Required work:
A - In the PostgreSQL backup thread, what does Craig Ringer say the default VSS provider is like?
B - For each statement, say yes or no according to the PostgreSQL backup thread, and quote the words that decide it. (i) One message proposes a tool that would list all the WAL file names for a range of LSNs. (ii) Bruce Momjian says he knows how to tell people when non-atomic snapshots are safe. (iii) A PostgreSQL VSS Writer could enumerate all the volumes PostgreSQL uses.

Re: [HACKERS] Docs, backups, and MS VSS

2016-07-03 Thread Craig Ringer
On 2 July 2016 at 22:31, Craig Ringer  wrote:

>
> - Microsoft VSS is NOT safe, as it fails point 2. It is atomic only on a
> per-file level. You MUST use pg_start_backup() and pg_stop_backup() with
> WAL archiving or automated copy of the extra WAL if you use MS VSS. Most
> Windows backup products use MS VSS internally. You must ensure they have
> dedicated PostgreSQL backup support, using pg_basebackup,
> pg_dump/pg_restore, or pg_start_backup()/pg_stop_backup().
>

So, I read the manual [1] to confirm this, and I was wrong. VSS should be
fine if used correctly by the backup application, with a single snapshot
used for the entire PostgreSQL data directory. It is in fact block-level
CoW like LVM, or at least the default provider is.

It turns out that on Windows we could actually support safe snapshot based
backups across multiple volumes, too, by shipping a VSS Writer for
PostgreSQL that notifies PostgreSQL to perform a checkpoint and block
future XLogInsert()s until released, so we don't need a fully atomic
snapshot anymore. However, this would only work if the backup application
that the main datadir, xlog and any tablespace volumes be included in a
single VSS snapshot.

In the absence of a VSS Writer for PostgreSQL(provided by the backup app or
PostgreSQL install) and confirmation that the backup app snapshots all
volumes together, then like LVM it'll only be safe if the backup app does
pg_start_backup(), copies, pg_stop_backup() and copies the extra WAL. We
should probably provide a tool to make this easier by listing all the WAL
file names for a range of LSNs.

Anyway - still worth documenting safety requirements, but contrary to what
I remembered VSS looks to be fine.

It looks like a PostgreSQL VSS Writer could make the process a lot
smoother, though, by enumerating all volumes PostgreSQL uses to make sure
they get snapshotted, trying to flush in-progress xacts and pause new ones,
etc.


-- 
 Craig Ringer   http://www.2ndQuadrant.com/
 PostgreSQL Development, 24x7 Support, Training & Services


Re: [HACKERS] Docs, backups, and MS VSS

2016-07-02 Thread Craig Ringer
On 2 July 2016 at 22:42, Bruce Momjian  wrote:

>
> > I suspect, but cannot prove, that it is also safe to snapshot pg_xlog on
> a
> > separate filesystem if and only if you take the datadir snapshot before
> the
> > pg_xlog snapshot and you have wal_keep_segments high enough to ensure
> that WAL
> > needeed by the redo checkpoint in the datadir snapshot is not removed. I
> > wouldn't want to do this, and certainly not document it, since it's way
> saner
> > to use pg_start_backup() etc.
>
> Yes, I have wanted to document that WAL-at-the-end is sufficient for
> non-atomic snapshots assuming the needed WAL is there.  However, even if
> the WAL is backed up, it doesn't mean we are going to read it during
> crash recovery, i.e. we only read from the last checkpoint or something
> like that.  I have no idea how to tell people when this is safe.

Data:
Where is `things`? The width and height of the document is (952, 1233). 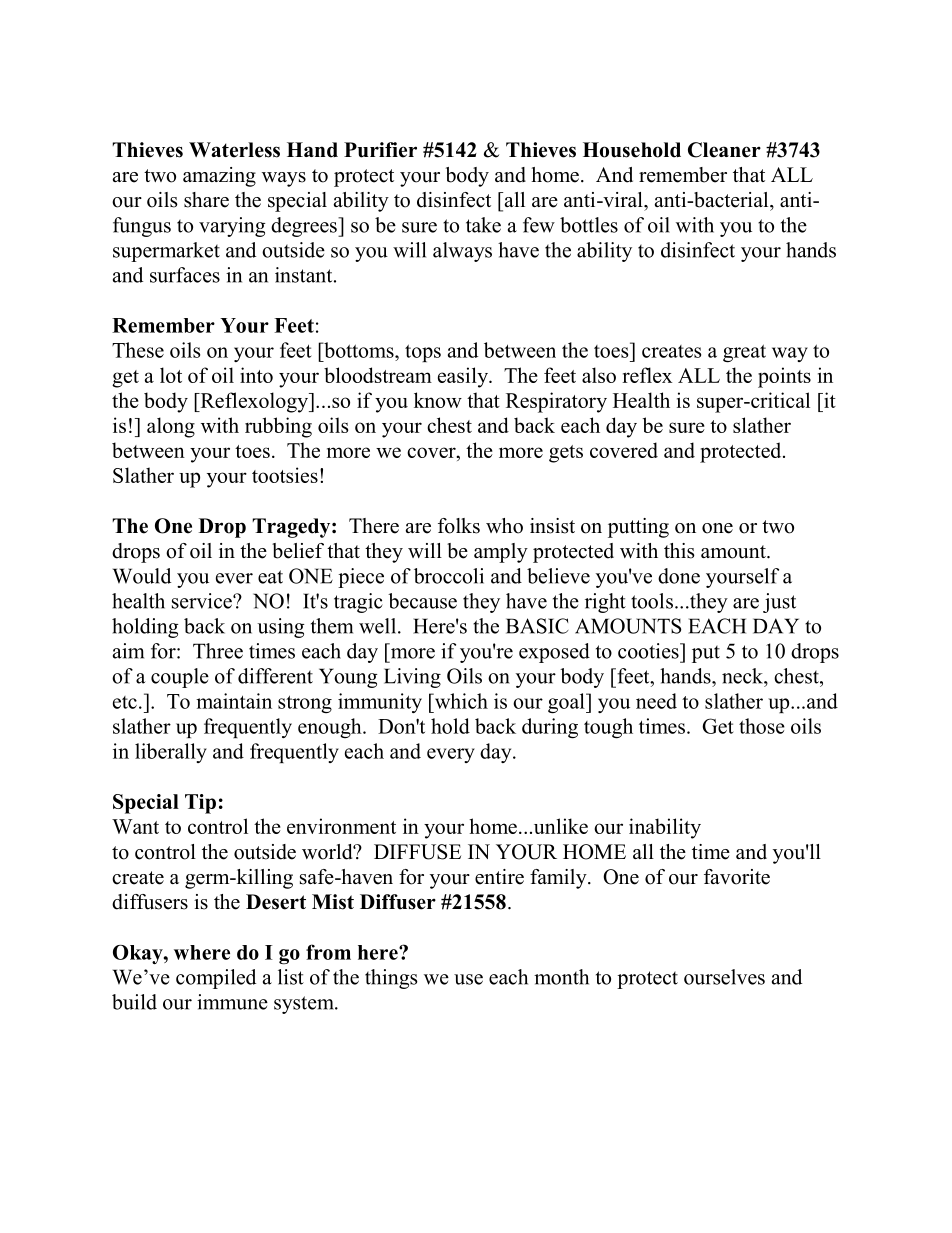
things is located at coordinates (391, 979).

Exercise responses:
A - It is block-level CoW, like LVM.

B -
(i) Yes: "We should probably provide a tool to make this easier by listing all the WAL file names for a range of LSNs."
(ii) No: "I have no idea how to tell people when this is safe."
(iii) Yes: "by enumerating all volumes PostgreSQL uses to make sure they get snapshotted"